Il 5 maggio del 1821 a Sant’Elena, una sperduta isola nell’Atlantico dove gli inglesi, vincitori a Waterloo, lo avevano relegato, moriva Napoleone Bonaparte: da solo.
Alessandro Manzoni, come è noto, lo ricorda appena saputa la notizia con la famosa poesia. Letizia Ramolino, sua madre, ovvero “Madame Mère”, lo seppe da un misterioso messaggero mentre si trovava a Roma. E ne rimase sconvolta.
Con la sua scomparsa parve sgretolarsi un mito, un genio della politica e dell’arte militare che di sé e delle sue gesta aveva incendiato un quarto di Secolo e l’intera Europa. Ludwig van Beethoven, scrivendo la sua Terza sinfonia, non pensava alle trame e agli odi che aveva innescato, ma alle tempeste “eroiche” che egli aveva scatenato in Europa.
Nel bicentenario della morte di Napoleone, che tante speranze aveva suscito nella gioventù rivoluzionaria del tempo, molta della storiografia ama ricordarlo a Sant’Elena, affranto, seduto presso le onde che si frangono sulla scogliera, e in attesa dell’ultimo vascello verso gli Elisi, mentre in un angolo del suo estremo esilio appare il fragile e tenero sentimento per la giovane Betsy Balcombe, l’ultimo approdo d’affetto nell’ultima isola sperduta nell’Oceano immenso.
Di tutte le persone che aveva amato forse le uniche a soffrirne furono, oltre a questa ragazza, l’amante fedele e romantica Maria Walewska, appassionata dell’uomo straordinario e forte, e “Madame Mère”, Letizia Ramolino Bonaparte, la donna che aveva pure segnato la vita del figlio “Nabulio”.

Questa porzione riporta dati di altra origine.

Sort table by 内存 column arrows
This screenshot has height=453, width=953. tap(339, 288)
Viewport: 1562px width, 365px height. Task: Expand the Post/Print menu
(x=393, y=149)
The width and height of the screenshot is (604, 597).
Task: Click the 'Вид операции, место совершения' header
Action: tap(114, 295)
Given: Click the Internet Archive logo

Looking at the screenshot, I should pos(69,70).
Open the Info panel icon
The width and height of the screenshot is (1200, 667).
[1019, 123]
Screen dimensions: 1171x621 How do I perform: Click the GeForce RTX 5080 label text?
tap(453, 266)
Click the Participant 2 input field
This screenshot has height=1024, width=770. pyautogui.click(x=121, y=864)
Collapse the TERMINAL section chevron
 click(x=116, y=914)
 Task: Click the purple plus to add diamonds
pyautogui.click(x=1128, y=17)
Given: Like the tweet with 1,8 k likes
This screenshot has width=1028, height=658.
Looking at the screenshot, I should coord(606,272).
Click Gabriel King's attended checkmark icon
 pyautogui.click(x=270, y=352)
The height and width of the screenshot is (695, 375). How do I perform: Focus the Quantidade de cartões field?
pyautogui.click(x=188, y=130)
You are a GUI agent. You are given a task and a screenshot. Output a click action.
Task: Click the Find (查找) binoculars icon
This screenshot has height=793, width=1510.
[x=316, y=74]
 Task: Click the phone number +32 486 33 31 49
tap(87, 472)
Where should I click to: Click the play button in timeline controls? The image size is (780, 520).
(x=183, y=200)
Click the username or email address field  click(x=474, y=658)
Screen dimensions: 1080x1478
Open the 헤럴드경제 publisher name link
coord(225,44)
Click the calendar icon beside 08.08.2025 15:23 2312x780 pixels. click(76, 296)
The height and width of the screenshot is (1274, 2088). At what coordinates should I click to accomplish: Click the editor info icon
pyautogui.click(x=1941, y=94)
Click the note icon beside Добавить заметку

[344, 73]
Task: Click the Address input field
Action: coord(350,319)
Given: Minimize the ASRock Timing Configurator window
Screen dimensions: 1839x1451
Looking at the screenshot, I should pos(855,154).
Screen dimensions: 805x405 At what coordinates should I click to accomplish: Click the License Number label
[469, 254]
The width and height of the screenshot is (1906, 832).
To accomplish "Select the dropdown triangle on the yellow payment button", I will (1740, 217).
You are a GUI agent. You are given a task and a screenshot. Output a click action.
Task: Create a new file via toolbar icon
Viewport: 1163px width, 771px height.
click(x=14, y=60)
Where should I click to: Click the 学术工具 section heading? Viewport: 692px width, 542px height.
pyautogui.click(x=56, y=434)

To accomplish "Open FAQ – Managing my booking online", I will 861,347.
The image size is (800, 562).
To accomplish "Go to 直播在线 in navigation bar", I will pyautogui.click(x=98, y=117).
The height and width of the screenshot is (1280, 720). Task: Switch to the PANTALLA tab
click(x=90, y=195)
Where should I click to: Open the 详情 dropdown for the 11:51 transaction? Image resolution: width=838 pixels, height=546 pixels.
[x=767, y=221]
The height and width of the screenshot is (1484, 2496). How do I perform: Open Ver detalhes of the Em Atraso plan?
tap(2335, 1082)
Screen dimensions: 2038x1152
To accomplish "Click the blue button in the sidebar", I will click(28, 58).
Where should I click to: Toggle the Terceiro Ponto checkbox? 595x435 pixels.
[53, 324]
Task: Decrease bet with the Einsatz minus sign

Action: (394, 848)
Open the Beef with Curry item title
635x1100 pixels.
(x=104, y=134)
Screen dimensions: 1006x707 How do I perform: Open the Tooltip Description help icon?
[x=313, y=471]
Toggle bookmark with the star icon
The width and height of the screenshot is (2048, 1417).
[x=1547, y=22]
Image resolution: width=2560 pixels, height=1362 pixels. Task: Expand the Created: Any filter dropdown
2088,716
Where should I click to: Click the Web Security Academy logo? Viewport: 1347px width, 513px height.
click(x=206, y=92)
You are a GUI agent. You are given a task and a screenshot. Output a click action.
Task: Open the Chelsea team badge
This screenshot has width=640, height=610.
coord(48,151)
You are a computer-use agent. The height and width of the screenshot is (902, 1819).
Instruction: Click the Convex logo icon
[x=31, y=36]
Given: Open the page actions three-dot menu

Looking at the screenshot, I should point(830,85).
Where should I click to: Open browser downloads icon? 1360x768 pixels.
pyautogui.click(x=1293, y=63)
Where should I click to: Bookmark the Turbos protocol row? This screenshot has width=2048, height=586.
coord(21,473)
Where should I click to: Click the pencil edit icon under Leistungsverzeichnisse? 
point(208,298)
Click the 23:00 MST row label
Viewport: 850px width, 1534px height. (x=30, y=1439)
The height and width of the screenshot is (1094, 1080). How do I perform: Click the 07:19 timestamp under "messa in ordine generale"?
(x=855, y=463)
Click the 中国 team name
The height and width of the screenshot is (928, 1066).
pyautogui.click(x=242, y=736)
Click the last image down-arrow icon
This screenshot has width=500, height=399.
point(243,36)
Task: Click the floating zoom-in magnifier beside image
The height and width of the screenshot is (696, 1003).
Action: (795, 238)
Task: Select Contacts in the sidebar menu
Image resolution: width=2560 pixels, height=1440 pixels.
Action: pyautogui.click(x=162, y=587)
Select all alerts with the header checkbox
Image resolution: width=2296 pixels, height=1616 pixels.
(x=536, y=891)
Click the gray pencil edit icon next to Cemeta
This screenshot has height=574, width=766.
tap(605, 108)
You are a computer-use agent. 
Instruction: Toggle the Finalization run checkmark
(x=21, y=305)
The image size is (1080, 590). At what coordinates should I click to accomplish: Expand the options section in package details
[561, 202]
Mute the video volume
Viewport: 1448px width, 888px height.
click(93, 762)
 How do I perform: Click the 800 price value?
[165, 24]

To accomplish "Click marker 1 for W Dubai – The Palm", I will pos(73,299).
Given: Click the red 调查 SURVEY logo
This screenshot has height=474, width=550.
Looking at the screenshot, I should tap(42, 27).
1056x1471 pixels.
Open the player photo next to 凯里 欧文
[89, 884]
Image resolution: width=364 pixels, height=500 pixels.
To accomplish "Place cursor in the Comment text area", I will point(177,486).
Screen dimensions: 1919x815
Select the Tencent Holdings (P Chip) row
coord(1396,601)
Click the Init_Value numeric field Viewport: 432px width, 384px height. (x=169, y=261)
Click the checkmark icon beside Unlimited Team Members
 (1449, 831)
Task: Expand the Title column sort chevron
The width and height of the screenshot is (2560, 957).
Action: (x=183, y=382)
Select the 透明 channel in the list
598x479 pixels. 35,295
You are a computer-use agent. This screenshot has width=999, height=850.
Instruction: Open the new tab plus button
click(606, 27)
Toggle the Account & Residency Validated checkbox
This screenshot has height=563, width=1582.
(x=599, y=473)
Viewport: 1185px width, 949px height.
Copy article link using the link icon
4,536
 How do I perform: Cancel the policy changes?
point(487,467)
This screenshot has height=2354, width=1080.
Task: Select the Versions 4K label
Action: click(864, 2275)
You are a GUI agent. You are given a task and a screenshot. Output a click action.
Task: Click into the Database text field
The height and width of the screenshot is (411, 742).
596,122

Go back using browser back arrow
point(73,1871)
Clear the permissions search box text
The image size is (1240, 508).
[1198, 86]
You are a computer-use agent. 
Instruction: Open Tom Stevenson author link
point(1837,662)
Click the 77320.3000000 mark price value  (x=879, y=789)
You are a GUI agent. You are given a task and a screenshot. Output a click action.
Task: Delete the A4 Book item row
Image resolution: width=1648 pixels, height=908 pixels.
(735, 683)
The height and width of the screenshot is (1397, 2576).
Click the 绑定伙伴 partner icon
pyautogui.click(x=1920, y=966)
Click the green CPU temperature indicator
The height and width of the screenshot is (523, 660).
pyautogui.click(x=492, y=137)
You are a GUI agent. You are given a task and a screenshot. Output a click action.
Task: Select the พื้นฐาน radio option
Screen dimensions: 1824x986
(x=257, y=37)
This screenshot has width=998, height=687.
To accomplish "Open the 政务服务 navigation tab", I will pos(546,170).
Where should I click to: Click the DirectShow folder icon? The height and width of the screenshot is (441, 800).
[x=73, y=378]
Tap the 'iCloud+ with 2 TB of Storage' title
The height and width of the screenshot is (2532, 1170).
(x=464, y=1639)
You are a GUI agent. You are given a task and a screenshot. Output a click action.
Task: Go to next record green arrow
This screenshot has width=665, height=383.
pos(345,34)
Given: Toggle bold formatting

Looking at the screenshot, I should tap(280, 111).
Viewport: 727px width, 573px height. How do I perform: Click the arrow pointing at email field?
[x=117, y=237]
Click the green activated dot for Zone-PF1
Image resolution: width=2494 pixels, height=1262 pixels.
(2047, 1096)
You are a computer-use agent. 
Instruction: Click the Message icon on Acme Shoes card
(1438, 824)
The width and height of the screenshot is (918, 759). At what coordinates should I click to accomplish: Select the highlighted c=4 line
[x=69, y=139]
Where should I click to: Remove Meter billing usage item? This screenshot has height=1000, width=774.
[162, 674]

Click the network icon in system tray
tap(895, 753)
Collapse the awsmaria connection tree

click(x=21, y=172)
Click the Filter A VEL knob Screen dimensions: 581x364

Era stata lei, coraggiosa e determinata, a dirige il frastagliato, ambizioso, avido di potere clan corso che l’aveva seguito, approfittando delle sue glorie, per trarne tutti i benefici possibili. Non mancando magari di tradirlo, subito dopo l’esilio, come la sorella Carolina, spergiura, già vedova di Gioacchino Murat.
Più in là, eterea, più che “etera”, Paolina Borghese, le cui nude bellezze Canova mostrò al mondo, mentre l’amore della sua vita, la creola Giuseppina de Beauharnais, abbandonata per prendere in moglie Maria Luisa d’Asburgo che gli diede l’agognato erede, era già morta nel 1814.
Leonardo Sciascia, in una nota intitolata “Troppo presto, troppo tardi”, scrive che se Napoleone non fosse nato il 15 agosto del 1769 non sarebbe diventato il grande Napoleone, l’imperatore dei francesi. Anche alcuni storici, avvitandosi sul “se”, dissertano sul fatto che se la cavalleria del generale Blucher avesse ritardato o non avesse incontrato un pastorello che gli indicava la strada per Waterloo, o se ancora il vulcano Tambora, dell’arcipelago della Sonda, non fosse esploso, provocando mutazioni climatiche, Napoleone avrebbe vinto la battaglia di quel 18 Giugno 1815 e la storia d’Europa avrebbe preso un’altra strada. Il destino spesso si impenna e imprime strade altrimenti precluse, e infatti sull’uomo del destino, su Napoleone Bonaparte, si disserta ancora.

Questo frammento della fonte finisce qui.